Indubbiamente tale argomento ha caratterizzato fortemente questo E3 2016 sia direttamente (con gli annunci nella conferenza sony) sia indirettamente (la nuova xbox “Scorpio” nasce anche con l’idea di garantire il pieno supporto ai visori VR)
Ebbene Reggie sostiene che Nintendo prenderà in considerazione questa nuova tecnologia solo quando diventerà più popolare.
Questo tipo di dichiarazione può far pensare che quindi la feature “innovativa” che si vocifera caratterizzerà Nintendo NX non avrà quindi a che fare con i visori per la realtà virtuale.

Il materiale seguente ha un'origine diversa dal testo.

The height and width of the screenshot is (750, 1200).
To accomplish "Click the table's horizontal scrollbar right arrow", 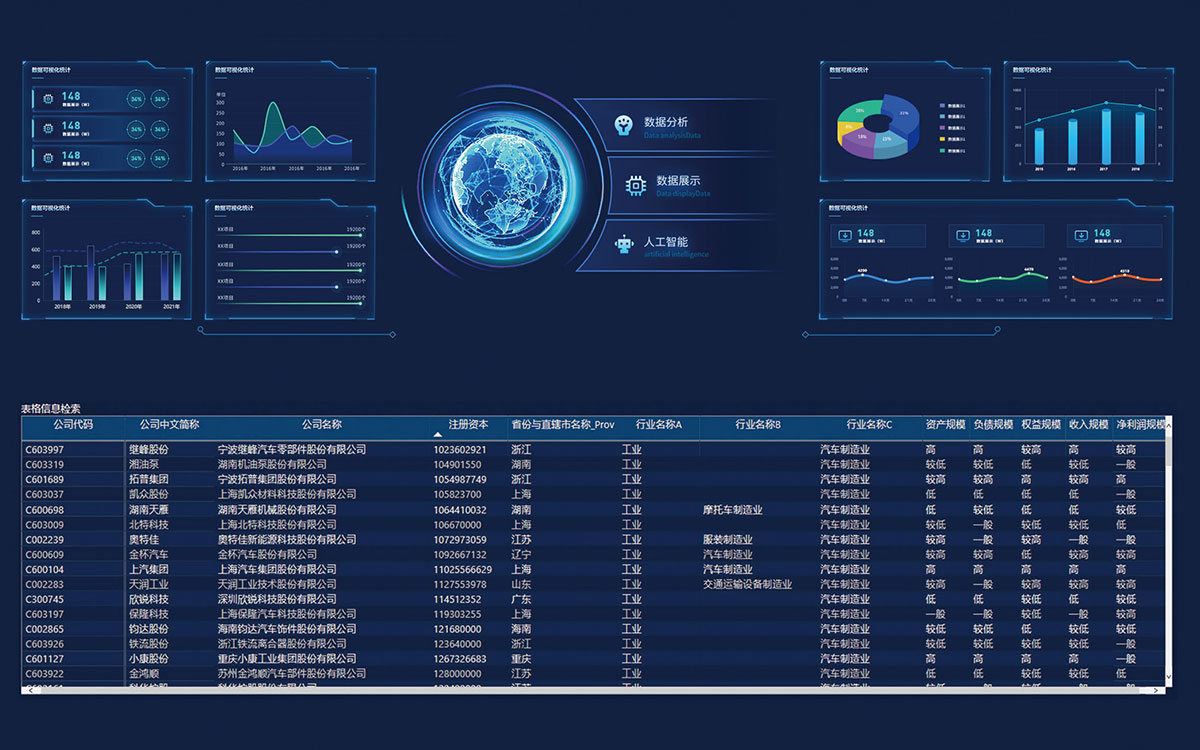I will pos(1157,690).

Non sorprende in ogni caso questa “uscita” del vecchio Reggie… tale tecnologia oltre ad essere ancora acerba è soprattutto attualmente ancora molto dispendiosa, richiede un hardware dalle performance molto avanzate, periferiche costose (il solo visore Sony costa oltre 400 euro) ed è quindi rivolto ad un pubblico selezionato di appassionati disposti a investire molto nel proprio hobby.
Le esperienze negative con il Nintendo Virtual boy e più recentemente con il 3d del Nintendo 3ds fanno poi propendere la grande N alla prudenza, se infatti molti dei suoi utenti hanno riscontrato problemi (come nausea o capogiro) usando il 3ds tanto da spingerla a lanciare sul mercato la versione della detta console priva di questa feature, cosa potrebbe succedere con i visori VR per i quali molti hanno riscontrato problematiche ancora più evidenti (specialmente riguardo all’uso prolungato)?

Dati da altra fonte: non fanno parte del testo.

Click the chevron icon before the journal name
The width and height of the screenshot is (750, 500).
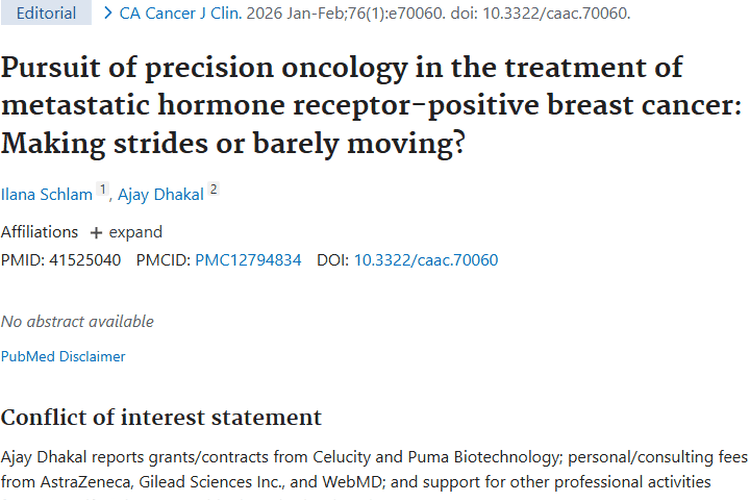[x=108, y=14]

Alti costi del pacchetto, problematiche legate ai disturbi che potrebbero provocare all’utente a cui si aggiungono la scarsa adattabilità della filosofia Nintendo (basata molto sullo giocare tutti assieme) con questo tipo di tecnologia fanno quindi apparentemente propendere Nintendo verso altri tipi di soluzioni per stupire e coinvolgere il proprio pubblico nel prossimo futuro.
Se avranno ragione a differenziarsi ancora una volta dalla concorrenza o se invece stanno perdendo il treno della tecnologia che monopolizzerà il futuro del settore videogame …solo il tempo potrà dircelo.